- **Directions**
All lines in the data that hold the word "Collapse" need copying.

- **Task input**
========================

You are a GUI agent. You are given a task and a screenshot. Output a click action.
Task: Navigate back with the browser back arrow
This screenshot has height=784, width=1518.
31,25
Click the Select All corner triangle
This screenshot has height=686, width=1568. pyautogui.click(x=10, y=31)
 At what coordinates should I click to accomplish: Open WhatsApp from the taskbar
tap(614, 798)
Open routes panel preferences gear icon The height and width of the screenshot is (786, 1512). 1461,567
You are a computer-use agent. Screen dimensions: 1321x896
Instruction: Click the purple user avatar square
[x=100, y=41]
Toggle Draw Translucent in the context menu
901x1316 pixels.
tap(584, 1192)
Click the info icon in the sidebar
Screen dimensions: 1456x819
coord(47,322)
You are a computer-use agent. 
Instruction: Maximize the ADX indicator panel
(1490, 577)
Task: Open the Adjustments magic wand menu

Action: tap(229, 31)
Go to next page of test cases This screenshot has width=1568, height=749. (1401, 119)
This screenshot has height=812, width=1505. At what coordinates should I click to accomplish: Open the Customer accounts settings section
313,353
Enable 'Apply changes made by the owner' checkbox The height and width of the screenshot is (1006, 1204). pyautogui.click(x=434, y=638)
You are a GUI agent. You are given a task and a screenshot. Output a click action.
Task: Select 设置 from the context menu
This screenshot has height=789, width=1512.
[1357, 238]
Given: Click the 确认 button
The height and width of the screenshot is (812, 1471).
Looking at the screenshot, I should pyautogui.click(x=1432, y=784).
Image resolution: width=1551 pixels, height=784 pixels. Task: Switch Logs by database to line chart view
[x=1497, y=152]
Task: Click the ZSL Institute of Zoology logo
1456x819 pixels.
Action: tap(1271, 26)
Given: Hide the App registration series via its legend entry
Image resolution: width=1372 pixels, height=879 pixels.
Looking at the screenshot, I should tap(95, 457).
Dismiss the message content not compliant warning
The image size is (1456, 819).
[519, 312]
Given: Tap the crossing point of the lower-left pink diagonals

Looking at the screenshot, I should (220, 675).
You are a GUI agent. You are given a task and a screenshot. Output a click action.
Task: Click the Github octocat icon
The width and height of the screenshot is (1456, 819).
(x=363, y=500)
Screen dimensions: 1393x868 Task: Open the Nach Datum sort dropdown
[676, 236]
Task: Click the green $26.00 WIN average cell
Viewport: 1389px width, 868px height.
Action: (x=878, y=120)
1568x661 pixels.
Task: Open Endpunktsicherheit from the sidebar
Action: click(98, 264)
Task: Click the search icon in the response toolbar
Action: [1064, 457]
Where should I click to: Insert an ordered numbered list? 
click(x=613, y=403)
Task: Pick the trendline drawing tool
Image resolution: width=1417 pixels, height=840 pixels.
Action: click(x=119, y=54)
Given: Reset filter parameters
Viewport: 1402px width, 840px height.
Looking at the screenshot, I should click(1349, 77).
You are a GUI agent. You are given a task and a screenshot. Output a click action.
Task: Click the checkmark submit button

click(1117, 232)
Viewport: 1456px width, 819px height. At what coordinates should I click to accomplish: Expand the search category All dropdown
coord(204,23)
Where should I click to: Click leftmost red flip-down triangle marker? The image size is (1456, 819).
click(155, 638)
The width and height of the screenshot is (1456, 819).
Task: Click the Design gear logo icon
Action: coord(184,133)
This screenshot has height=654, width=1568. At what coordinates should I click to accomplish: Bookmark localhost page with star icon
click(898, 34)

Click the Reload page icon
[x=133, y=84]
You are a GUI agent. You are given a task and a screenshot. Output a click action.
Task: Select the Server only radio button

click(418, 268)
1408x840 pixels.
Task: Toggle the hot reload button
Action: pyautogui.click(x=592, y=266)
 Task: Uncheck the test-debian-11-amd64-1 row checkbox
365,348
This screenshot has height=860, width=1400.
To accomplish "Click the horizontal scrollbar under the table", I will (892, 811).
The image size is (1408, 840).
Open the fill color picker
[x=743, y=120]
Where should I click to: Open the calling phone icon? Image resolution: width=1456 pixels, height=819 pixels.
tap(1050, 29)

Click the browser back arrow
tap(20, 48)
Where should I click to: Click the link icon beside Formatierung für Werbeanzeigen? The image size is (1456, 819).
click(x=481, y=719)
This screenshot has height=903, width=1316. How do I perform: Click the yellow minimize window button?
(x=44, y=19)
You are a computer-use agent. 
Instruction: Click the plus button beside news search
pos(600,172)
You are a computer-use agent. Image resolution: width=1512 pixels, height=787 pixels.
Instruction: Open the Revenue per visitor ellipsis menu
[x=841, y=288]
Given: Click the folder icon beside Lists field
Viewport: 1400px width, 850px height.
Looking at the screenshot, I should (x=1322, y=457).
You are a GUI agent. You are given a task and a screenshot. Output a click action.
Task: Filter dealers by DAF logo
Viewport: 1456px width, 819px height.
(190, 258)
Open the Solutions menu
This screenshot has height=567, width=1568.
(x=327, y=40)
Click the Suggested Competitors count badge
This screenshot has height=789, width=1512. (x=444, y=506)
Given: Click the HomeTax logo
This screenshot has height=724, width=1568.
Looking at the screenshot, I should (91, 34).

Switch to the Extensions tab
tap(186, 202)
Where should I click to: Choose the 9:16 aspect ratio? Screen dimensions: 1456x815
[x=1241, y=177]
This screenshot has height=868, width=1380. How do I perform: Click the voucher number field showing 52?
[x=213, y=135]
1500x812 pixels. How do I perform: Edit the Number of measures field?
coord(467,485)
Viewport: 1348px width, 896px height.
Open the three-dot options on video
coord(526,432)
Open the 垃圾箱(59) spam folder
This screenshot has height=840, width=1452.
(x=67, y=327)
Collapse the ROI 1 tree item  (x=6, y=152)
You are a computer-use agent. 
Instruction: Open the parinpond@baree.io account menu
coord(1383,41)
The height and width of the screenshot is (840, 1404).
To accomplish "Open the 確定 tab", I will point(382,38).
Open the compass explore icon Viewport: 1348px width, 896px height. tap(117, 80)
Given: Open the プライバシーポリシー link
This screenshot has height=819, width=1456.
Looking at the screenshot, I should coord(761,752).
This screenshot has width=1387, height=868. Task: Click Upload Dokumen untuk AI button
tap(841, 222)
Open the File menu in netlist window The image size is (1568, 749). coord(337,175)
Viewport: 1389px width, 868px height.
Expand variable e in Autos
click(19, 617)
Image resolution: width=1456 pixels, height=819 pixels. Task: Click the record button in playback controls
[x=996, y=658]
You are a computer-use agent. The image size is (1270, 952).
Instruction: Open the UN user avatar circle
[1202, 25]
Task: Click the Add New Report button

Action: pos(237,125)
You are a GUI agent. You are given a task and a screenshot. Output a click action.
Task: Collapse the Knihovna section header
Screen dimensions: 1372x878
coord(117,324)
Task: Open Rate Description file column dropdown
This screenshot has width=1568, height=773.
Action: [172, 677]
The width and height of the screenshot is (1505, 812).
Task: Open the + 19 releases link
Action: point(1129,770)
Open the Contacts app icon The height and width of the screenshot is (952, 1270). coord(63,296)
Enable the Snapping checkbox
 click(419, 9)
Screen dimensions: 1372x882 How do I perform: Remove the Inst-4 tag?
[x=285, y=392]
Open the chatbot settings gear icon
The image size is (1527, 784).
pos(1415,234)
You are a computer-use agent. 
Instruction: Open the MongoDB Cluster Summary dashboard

========================

- **Output of the exercise**
Collapse the ROI 1 tree item  (x=6, y=152)
Task: Collapse the Knihovna section header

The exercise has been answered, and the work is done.